Assassinat de Pedanius Secundus.

Peu de temps après, un esclave de Pedanius Secundus, gouverneur de Rome, l’assassina, parce qu’il ne pouvait en obtenir la liberté après être convenu du prix, ou qu’il trouvait en son maître le rival odieux d’une passion infâme. On allait envoyer au supplice, suivant l’usage, tous les esclaves qui habitaient la maison : le peuple prenant la défense de tant d’innocens, s’attroupa ; on craignit une sédition ; plusieurs sénateurs même se refusaient à cet excès de rigueur, mais le plus grand nombre était pour la loi. Parmi ces derniers, C. Cassius opina en cette sorte :

« Sénateurs, j’ai souvent vu proposer ici de nouvaux décrets, contre les lois et les coutumes anciennes ; je ne m’y suis point opposé, pour n’être pas taxé d’un attachement superstitieux à ces lois, bien persuadé néanmoins que nos pères ont en toutes choses mieux vu que nous, et qu’en s’écartant d’eux on fera plus mal.
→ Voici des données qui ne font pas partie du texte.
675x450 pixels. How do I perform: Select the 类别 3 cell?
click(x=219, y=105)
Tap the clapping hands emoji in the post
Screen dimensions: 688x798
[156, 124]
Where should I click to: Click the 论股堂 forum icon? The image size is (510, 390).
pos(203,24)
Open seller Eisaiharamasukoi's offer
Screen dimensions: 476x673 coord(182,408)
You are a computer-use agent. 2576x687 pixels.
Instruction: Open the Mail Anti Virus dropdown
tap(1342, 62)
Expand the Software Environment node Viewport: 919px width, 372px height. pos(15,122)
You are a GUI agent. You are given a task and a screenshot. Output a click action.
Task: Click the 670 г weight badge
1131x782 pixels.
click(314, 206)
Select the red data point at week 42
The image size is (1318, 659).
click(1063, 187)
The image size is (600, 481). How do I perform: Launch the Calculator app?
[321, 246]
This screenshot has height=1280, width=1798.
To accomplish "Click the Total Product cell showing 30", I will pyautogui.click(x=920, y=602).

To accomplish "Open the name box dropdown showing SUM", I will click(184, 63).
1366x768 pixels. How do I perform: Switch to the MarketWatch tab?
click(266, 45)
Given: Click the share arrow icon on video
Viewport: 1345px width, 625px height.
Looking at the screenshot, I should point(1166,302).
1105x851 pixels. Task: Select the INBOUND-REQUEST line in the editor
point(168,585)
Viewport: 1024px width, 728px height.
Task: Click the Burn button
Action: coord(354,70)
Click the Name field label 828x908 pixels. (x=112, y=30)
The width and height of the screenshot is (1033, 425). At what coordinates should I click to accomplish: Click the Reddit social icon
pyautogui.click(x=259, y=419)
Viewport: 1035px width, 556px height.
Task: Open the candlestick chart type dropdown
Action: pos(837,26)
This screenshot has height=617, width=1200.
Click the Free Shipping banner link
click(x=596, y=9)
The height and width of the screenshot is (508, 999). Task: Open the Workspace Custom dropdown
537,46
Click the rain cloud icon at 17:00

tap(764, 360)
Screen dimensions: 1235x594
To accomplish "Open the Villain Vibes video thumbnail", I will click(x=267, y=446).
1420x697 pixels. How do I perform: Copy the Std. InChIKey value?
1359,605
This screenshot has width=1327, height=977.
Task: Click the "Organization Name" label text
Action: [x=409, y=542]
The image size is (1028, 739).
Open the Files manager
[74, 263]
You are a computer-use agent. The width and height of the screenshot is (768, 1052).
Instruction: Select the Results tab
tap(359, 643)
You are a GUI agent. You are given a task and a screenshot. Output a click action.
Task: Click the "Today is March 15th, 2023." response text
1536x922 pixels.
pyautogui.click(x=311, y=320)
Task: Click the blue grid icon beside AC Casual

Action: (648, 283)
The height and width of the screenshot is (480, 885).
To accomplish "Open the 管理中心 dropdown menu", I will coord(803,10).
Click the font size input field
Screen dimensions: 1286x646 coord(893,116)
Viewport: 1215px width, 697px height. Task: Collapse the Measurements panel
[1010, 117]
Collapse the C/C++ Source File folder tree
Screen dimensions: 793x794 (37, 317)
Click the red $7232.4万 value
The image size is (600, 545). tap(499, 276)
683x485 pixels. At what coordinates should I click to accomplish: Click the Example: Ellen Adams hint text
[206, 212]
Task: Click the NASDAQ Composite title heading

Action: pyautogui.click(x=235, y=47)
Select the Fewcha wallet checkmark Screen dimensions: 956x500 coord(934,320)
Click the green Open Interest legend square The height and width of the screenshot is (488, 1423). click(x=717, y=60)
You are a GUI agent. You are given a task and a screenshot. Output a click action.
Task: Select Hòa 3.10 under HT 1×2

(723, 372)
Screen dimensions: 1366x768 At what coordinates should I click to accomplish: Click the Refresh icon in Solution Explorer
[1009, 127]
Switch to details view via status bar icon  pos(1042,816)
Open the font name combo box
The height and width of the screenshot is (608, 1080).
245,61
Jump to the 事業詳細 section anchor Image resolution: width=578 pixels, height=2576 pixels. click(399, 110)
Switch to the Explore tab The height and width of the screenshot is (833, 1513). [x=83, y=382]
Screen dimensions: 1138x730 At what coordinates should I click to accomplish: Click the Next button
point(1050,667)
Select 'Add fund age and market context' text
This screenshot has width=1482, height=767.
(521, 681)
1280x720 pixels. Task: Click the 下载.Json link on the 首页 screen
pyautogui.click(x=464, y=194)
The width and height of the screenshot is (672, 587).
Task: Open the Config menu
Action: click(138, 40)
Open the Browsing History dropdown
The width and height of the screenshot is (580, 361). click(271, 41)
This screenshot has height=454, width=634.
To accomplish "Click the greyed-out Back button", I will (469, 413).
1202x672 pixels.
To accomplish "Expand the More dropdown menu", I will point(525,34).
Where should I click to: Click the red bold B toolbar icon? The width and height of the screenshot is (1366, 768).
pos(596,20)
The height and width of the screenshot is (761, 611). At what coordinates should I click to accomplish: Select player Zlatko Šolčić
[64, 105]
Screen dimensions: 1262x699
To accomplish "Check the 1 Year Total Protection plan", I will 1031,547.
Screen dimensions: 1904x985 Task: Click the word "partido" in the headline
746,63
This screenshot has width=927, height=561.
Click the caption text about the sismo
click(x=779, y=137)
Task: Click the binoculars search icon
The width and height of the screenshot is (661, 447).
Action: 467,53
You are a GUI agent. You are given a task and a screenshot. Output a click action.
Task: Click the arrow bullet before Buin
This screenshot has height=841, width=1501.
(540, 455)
Je craignais aussi que trop de contradictions ne détruisissent le peu de crédit qui me reste, et je le réservais pour les affaires où l’État en aurait besoin. C’est ce qui arrive aujourd’hui. Un consulaire est assassiné par un de ses esclaves, sans avoir été ni averti ni défendu par aucun, quoique le décret du sénat, qui les menaçait tous de la mort, subsistât en son entier : faites-leur grâce ; quelle personne en place sera désormais en sûreté , puisque le gouverneur de Rome ne l’est pas ? qui se reposera sur le nombre de ses esclaves ? Pedanius a péri au milieu de quatre cents ; quel maître comptera sur leurs secours ? la crainte même ne les rend pas vigilans. L’assassin, ose-t-on dire, a vengé son injure ; tenait-il de ses pères l’argent qu’il avait promis, ou l’esclave qu’on lui enlevait ? En ce cas, prononçons que l’assassinat du maître était juste. »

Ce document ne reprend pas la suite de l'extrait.